This page aims to complement the Profiling JAX programs page in the main JAX documentation with advice specific to profiling JAX programs running on NVIDIA GPUs.
As mentioned on that page, the NVIDIA Nsight tools can be used to profile JAX programs on GPU.
The two tools that are most likely to be relevant are Nsight Systems and Nsight Compute.
Nsight Systems provides a high level overview of activity on the CPU and GPU, and is the best place to start investigating the performance of your program. It has small overheads and should not significantly affect the execution time of your program.
Nsight Compute, on the other hand, enables detailed performance analysis of individual GPU kernels. It repeatedly re-runs the kernel(s) in question to collect different metrics, resulting in an overall program execution time that is much slower. This is a powerful tool to use if you have identified specific GPU kernels that are executing surprisingly slowly. This document does not currently describe its use in any detail; more information is available in the documentation.
The JAX-Toolbox containers already contain the most recent version of Nsight Systems.
You can also install it yourself from here, or use the
package repositories here.
To collect a profile, simply launch your program inside nsys
, for example:
$ nsys profile --cuda-graph-trace=node python my_script.py
This will produce an .nsys-rep
file, by default report1.nsys-rep
.
When collecting profiles from a multi-process program, the simplest approach is to collect one report per process and start by analysing only one them. Simple JAX programs follow an SPMD model, meaning that the reports should contain similar data. Nsight Systems also supports multi-report analysis, if you need to drill into differences in performance between ranks.
A good starting point is to open the report file in the Nsight Systems GUI. This can be done in a few different ways.
A common workflow is to collect profiles on a remote system that has attached GPUs, and then download the report files to your local machine to view them. The Nsight Systems GUI supports Linux, macOS and Windows. This is a good option if your network connection to the remote system is slow or high latency, or if you can only allocate GPU resources for a short time.
If you want to run your JAX program and the GUI on the same system, it is possible to launch it directly from inside the Nsight Systems GUI, on a GPU attached to the same machine as documented here.
Some other permutations are available of using VNC or WebRTC to stream the GUI from a remote machine. This avoids having to download the report files by hand. Documentation is available here.

================================

● TASK INSTRUCTIONS
**A.** Using the GPU profiling text, decide whether each statement agrees with it, answering yes or no and quoting the words that decide it. (i) Nsight Compute adds little overhead to a program's execution time. (ii) The JAX-Toolbox containers ship with the most recent version of Nsight Systems. (iii) The Nsight Systems GUI runs on Windows.
**B.** List every operating system that the GPU profiling text names as supported by the Nsight Systems GUI.

● Text and item location data
================================

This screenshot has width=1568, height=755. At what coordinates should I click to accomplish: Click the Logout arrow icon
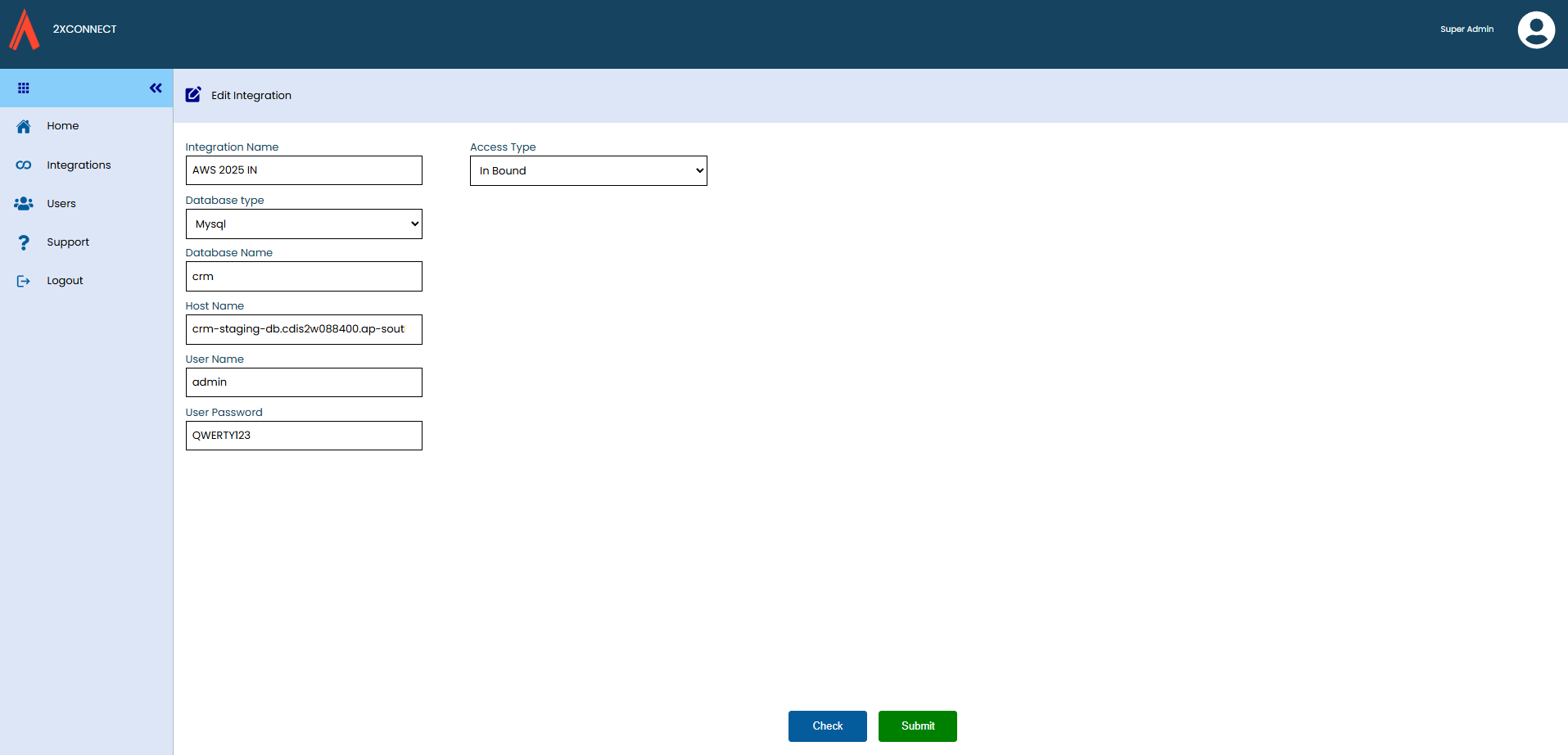[24, 281]
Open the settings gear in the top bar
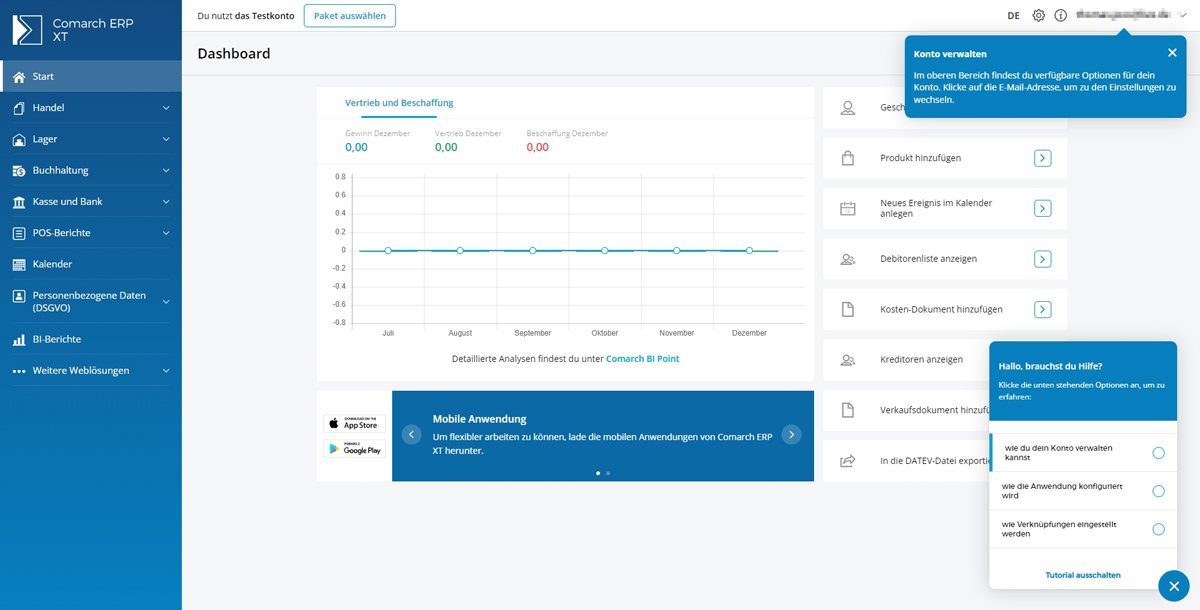This screenshot has height=610, width=1200. coord(1037,15)
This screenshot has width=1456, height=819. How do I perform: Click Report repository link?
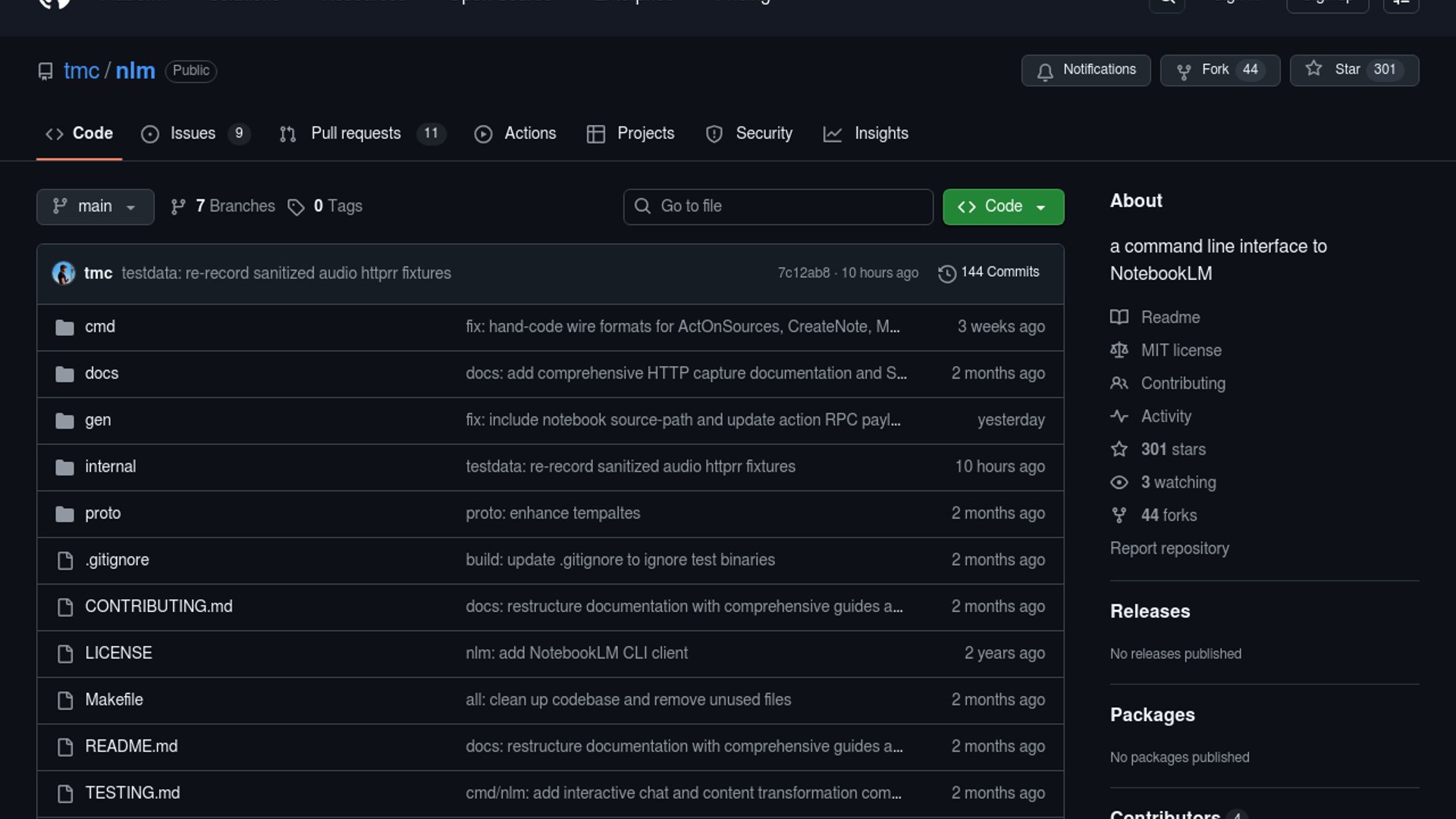point(1169,548)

================================

● RESPONSE LIST
**A.**
(i) No: "resulting in an overall program execution time that is much slower."
(ii) Yes: "The JAX-Toolbox containers already contain the most recent version of Nsight Systems."
(iii) Yes: "The Nsight Systems GUI supports Linux, macOS and Windows."

**B.** Linux, macOS, Windows